The Lord Chancellor’s Department has been reviewing the law on enforcement. Part of the Tribunals, Court and Enforcement Bill, proposes a new statutory right for landlords called “commercial rent arrears recovery” (CRAR) to replace distress which will be abolished. This right to recover rent arrears will be much narrower than distress. In particular:

  • There is no requirement that there is a written agreement before a landlord can distrain. However, if there is no written lease or tenancy agreement, the landlord will not be able to enforce rent arrears through CRAR.

  • At present landlords can distrain for service charge and insurance arrears if they are reserved as rent in the lease. CRAR will only be available in respect of rent.

  • Before sending the bailiffs in, a landlord will have to give the tenant notice of his intention to do so. This will of course, give the tenant the opportunity to remove goods from the premises.

  • There will be a statutory minimum amount of unpaid rent that can be enforced in this way. At the moment, there is no minimum amount for distress.

Reform of the law of distress has been talked about for many years and whether the proposed legislation remains in its present form remains to be seen. However, it seems likely that the law will now be reformed and that there will be new restrictions to the rights of landlords.

If CRAR is not available, then landlords will have to consider either forfeiture or suing for a debt in the courts. The landlord may well be reluctant to forfeit a lease and bring the tenant’s obligations to an end. Suing in the court is more expensive and slower than distress and judgments can often prove difficult to enforce.

As a possible double whammy for commercial landlords, the Law Commission has been reviewing the law on forfeiture and in particular, the landlord’s right to forfeit the lease by peaceable re-entry.

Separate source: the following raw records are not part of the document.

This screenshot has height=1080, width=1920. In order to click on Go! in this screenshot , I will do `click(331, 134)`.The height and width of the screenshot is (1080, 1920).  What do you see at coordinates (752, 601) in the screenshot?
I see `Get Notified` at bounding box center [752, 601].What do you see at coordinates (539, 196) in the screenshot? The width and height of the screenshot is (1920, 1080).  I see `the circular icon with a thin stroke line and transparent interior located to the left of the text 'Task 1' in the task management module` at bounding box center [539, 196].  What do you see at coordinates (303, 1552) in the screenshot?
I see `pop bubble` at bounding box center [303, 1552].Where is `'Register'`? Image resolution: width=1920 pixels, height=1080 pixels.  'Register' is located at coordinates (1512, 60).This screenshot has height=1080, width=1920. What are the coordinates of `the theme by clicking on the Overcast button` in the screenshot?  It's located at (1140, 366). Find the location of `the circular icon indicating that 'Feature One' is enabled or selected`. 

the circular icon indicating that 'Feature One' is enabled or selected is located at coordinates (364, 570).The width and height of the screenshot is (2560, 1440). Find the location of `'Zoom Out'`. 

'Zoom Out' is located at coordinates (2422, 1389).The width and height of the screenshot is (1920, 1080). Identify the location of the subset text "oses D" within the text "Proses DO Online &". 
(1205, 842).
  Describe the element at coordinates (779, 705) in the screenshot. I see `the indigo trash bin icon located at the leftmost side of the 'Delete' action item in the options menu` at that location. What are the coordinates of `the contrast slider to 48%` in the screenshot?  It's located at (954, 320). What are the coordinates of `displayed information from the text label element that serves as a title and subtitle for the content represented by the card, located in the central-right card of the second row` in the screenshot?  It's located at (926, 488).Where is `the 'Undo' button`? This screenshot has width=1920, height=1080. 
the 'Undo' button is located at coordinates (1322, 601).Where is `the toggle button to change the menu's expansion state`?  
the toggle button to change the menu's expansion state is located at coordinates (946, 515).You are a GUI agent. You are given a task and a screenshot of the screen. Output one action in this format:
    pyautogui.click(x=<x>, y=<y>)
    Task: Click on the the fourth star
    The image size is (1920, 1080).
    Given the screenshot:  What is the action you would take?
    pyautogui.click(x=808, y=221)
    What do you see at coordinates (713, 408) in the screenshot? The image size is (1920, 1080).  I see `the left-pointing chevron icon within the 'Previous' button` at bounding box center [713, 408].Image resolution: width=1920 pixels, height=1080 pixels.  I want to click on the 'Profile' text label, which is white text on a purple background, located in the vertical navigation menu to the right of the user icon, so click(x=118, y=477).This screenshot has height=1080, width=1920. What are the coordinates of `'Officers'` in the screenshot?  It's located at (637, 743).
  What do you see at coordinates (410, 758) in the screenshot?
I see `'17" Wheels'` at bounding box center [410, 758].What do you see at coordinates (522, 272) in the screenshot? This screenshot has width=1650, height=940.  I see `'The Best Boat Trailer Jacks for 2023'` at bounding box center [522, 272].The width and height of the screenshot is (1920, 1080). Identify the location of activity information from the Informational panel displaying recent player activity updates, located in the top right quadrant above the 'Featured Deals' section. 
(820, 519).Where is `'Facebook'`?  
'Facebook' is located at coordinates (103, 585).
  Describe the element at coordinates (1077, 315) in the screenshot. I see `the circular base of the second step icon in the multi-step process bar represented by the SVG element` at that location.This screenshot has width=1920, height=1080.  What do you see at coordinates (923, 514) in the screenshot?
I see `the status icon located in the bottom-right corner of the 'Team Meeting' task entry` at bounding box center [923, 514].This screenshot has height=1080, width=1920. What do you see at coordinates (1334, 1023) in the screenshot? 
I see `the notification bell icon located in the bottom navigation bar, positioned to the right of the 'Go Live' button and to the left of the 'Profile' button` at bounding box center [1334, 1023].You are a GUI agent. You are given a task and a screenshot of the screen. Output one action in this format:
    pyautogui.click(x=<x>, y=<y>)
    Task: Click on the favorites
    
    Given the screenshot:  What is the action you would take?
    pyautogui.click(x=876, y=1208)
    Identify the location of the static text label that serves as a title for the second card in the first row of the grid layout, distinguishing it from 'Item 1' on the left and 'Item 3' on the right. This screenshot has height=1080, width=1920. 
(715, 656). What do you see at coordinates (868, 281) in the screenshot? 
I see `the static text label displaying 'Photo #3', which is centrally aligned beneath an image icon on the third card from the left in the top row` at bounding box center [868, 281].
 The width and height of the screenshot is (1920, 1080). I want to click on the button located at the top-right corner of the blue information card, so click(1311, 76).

Peaceable re-entry is a quick and cost-effective way for a landlord to enforce breaches by a commercial tenant and to take back control of the premises in appropriate cases. Provided there is a written lease or tenancy agreement containing a forfeiture clause, then if the tenant is in arrears of rent, the landlord can simply change the locks and exclude the tenant. Forfeiture can also be used for other breaches of the lease provided that a Section 146 Notice is served first, giving the tenant an opportunity to put right those breaches.

The law commissioners have now produced a report proposing wholesale reforms. If the proposals are followed through, the right of peaceable re-entry will be abolished.

In cases of breach by the tenant, the landlord will be required to serve a default notice. If the tenant does not put the breaches right, then once the notice has expired, the landlord will be able to commence court proceedings, seeking a termination order.

In cases where the tenant has no prospect of being able to put the breach right, there will be a procedure whereby a landlord can serve a summary termination notice but the tenant will have one month to respond to it by either putting the breach right or apply to the court to discharge the notice. If the tenancy is summarily terminated under this procedure, then the tenant will have six months to apply for a Post Termination Order and seek the grant of a new tenancy.

If these proposals are enacted it seems that it will be much more difficult for a landlord to bring a rapid end to a lease where a tenant is in default.